The 22 Greatest Two-Person Bands of All Time

How do Meg and Jack stack up against John and John?

Spin, February 22, 2023
by Al Shipley

Conventional wisdom suggests that you need at least three people to start a band. You might require four or five depending on the sound you’re trying to achieve, and a lot more if you want to play ska. Throughout the rock era, only a few intrepid pairs of musicians have gotten together and decided that two was enough to put on a concert. Whether a drummer with a guitarist or keyboardist, two multi-instrumentalists, or a singer with a beatmaker, the greatest duos have shown a myriad of ways to sidestep the need for a larger ensemble.

3. They Might Be Giants

In their first decade together, They Might Be Giants were college radio’s strangest duo.
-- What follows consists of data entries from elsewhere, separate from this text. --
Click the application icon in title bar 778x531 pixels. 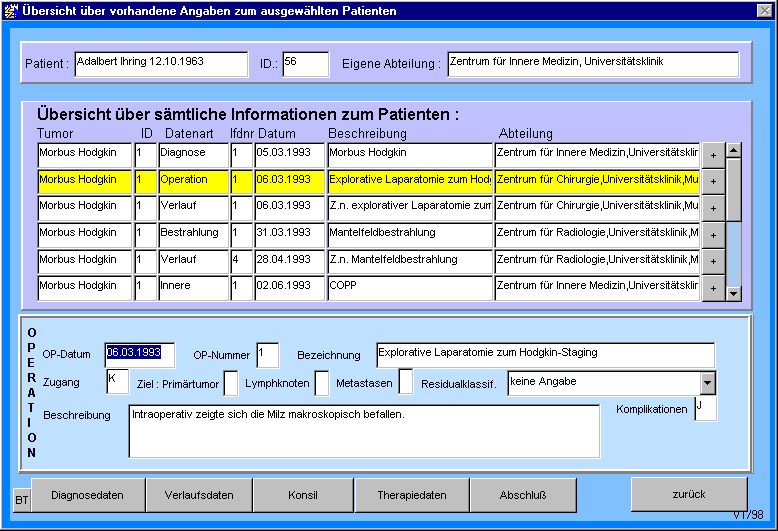pyautogui.click(x=11, y=10)
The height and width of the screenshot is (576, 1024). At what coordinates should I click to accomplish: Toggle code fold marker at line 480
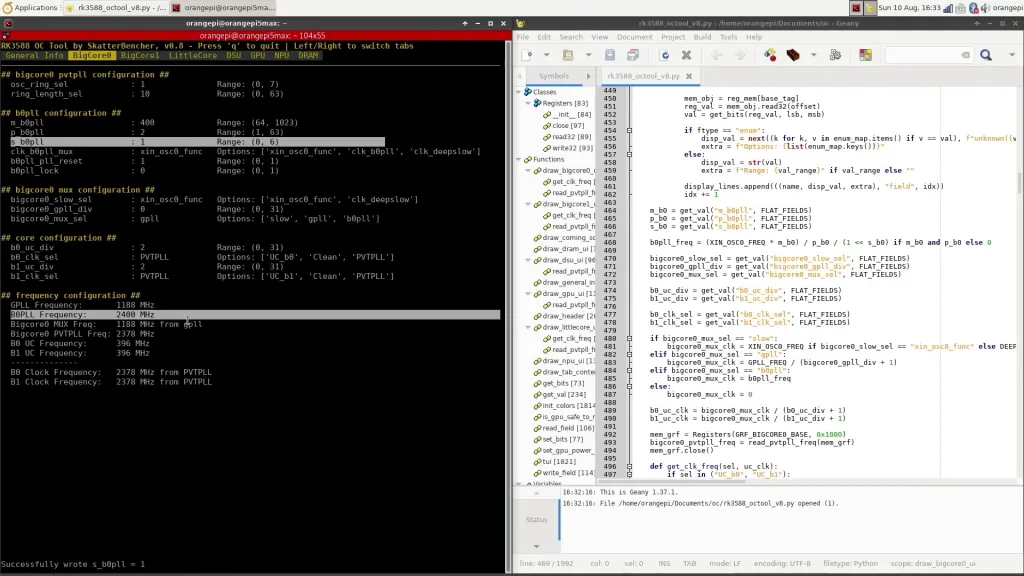click(x=629, y=339)
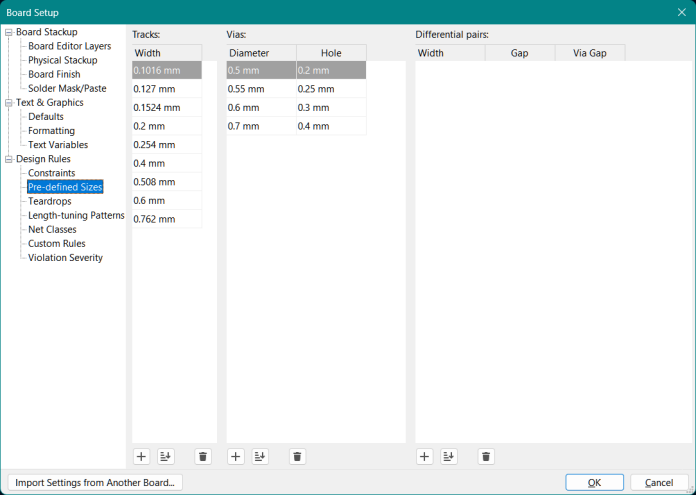The width and height of the screenshot is (696, 496).
Task: Open the Teardrops settings page
Action: tap(50, 201)
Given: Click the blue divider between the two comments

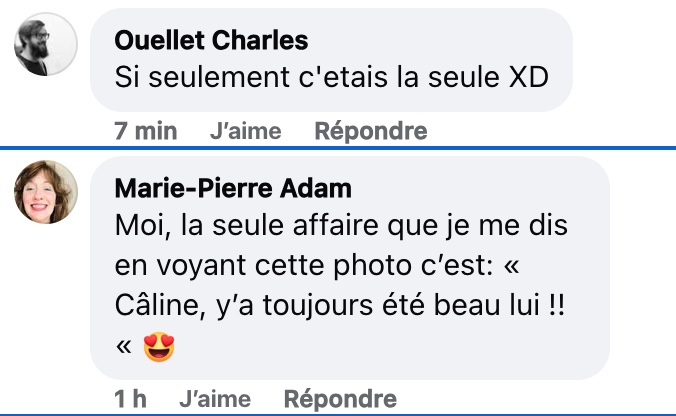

John Flansburgh (guitar) and John Linnell (accordion/keyboard) sang about seemingly anything that came to their minds, be it birdhouses in your soul, exquisite dead guys, or why New York was once New Amsterdam. From their early DIY days debuting new work on a “dial-a-song” hotline up through their first four studio albums, the two Johns made all of TMBG’s music themselves, sharing vocals and programming drum machines. Since 1994’s John Henry, TMBG has expanded to a full band with a rhythm section and sometimes horns, while remaining as odd and prolific as ever.